GIVEN ENTRIES:
::::

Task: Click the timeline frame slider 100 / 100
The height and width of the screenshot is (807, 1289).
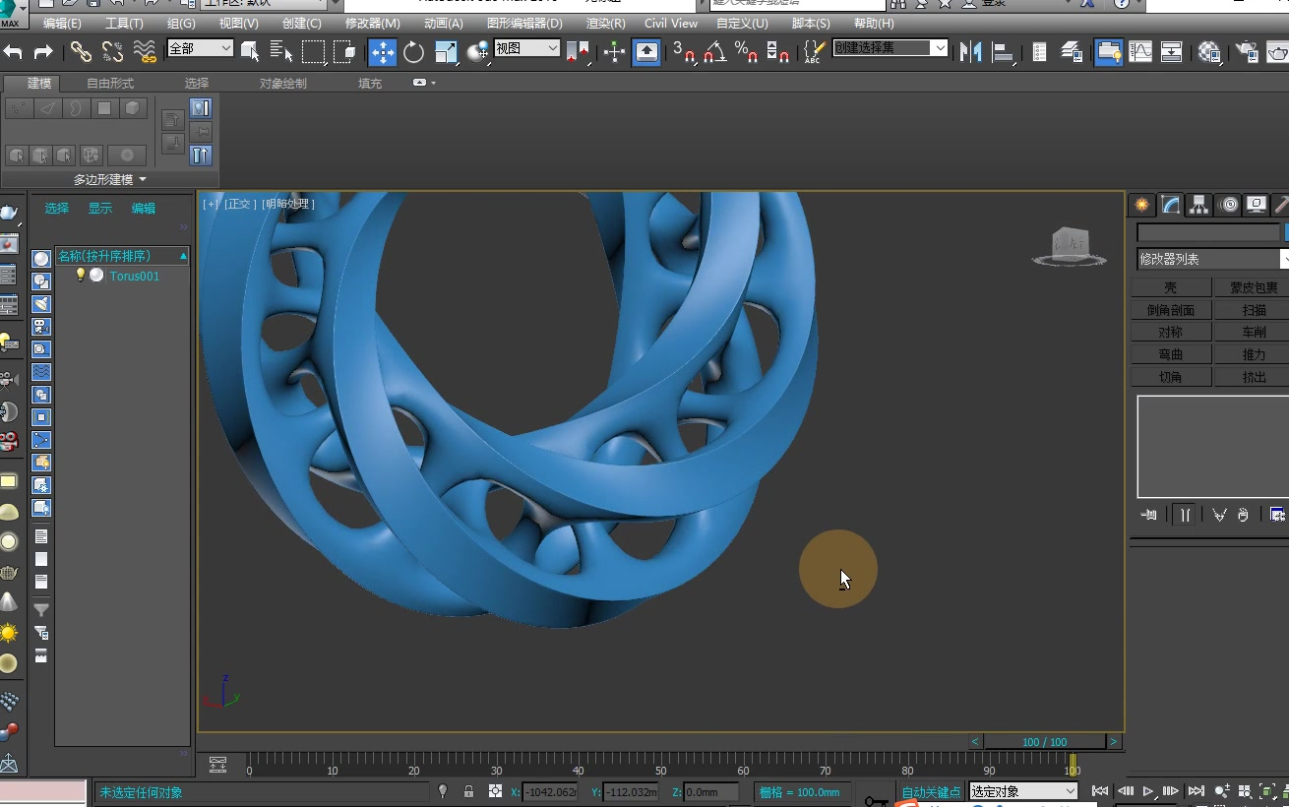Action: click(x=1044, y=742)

::::

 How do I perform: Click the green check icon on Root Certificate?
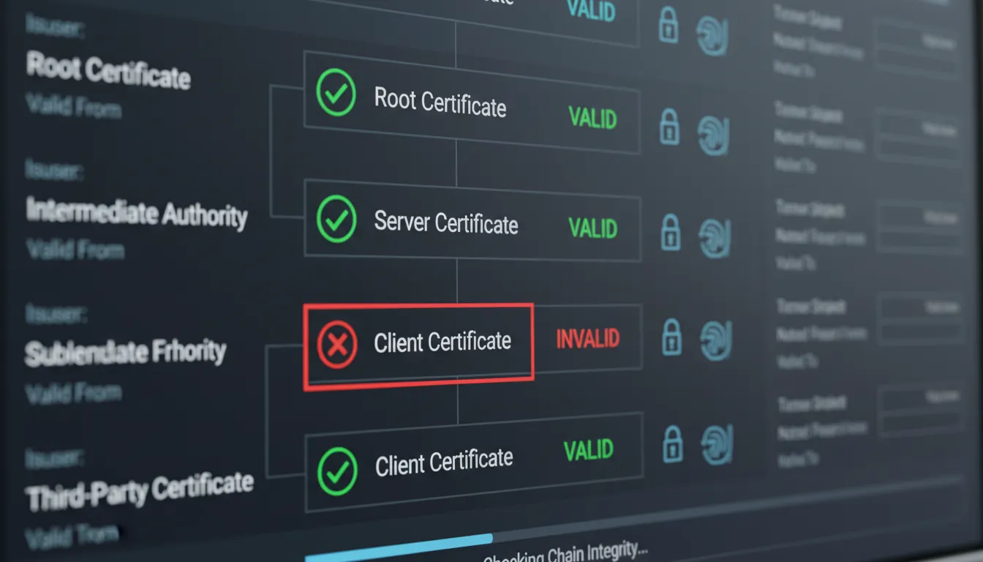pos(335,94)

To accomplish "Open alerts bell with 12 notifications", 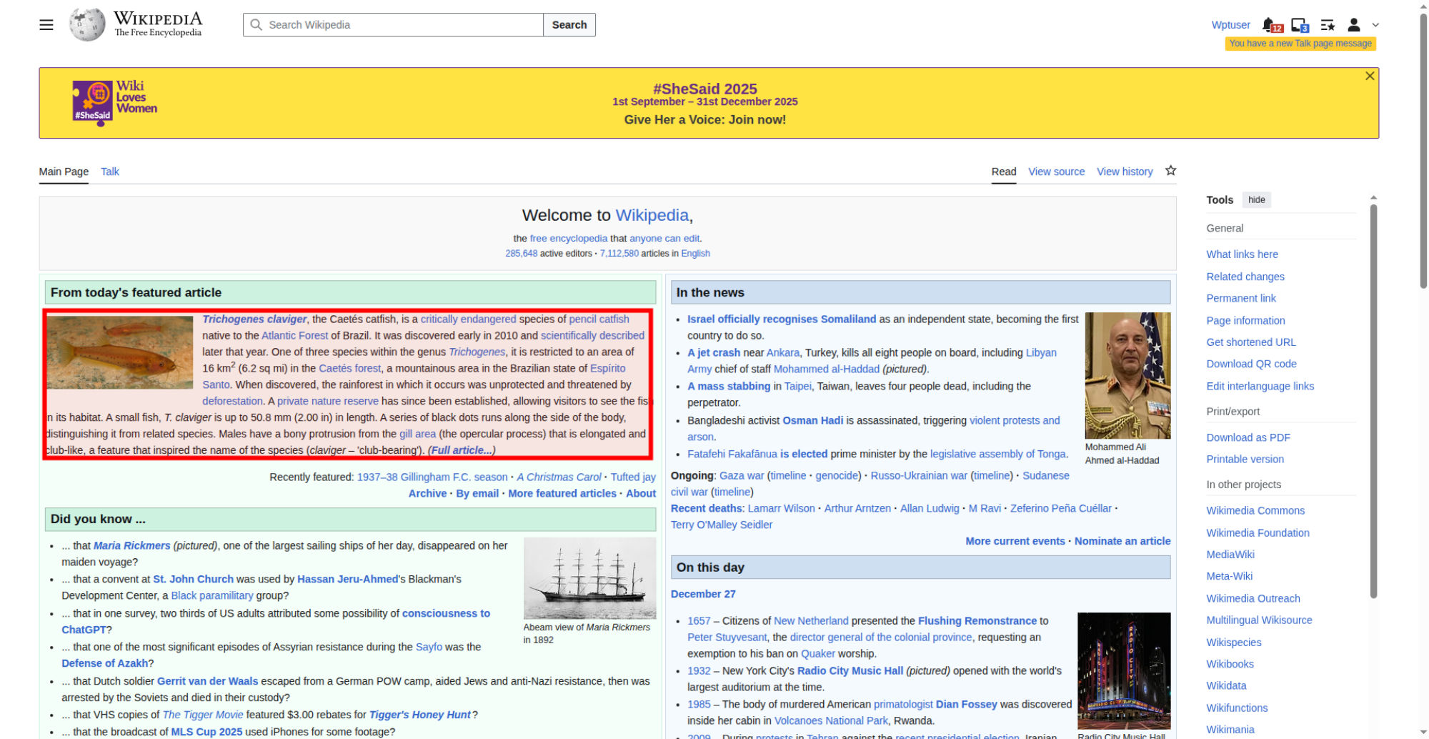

::::

WHAT THE TASK ASKS:
Reproduce the records from the line containing "How do I perform: Click" up to and including the line containing "alerts bell with", character for character, leaving out the pictures.

REPLY:
 How do I perform: Click the green check icon on Root Certificate?
pos(335,94)

To accomplish "Open alerts bell with 12 notifications", 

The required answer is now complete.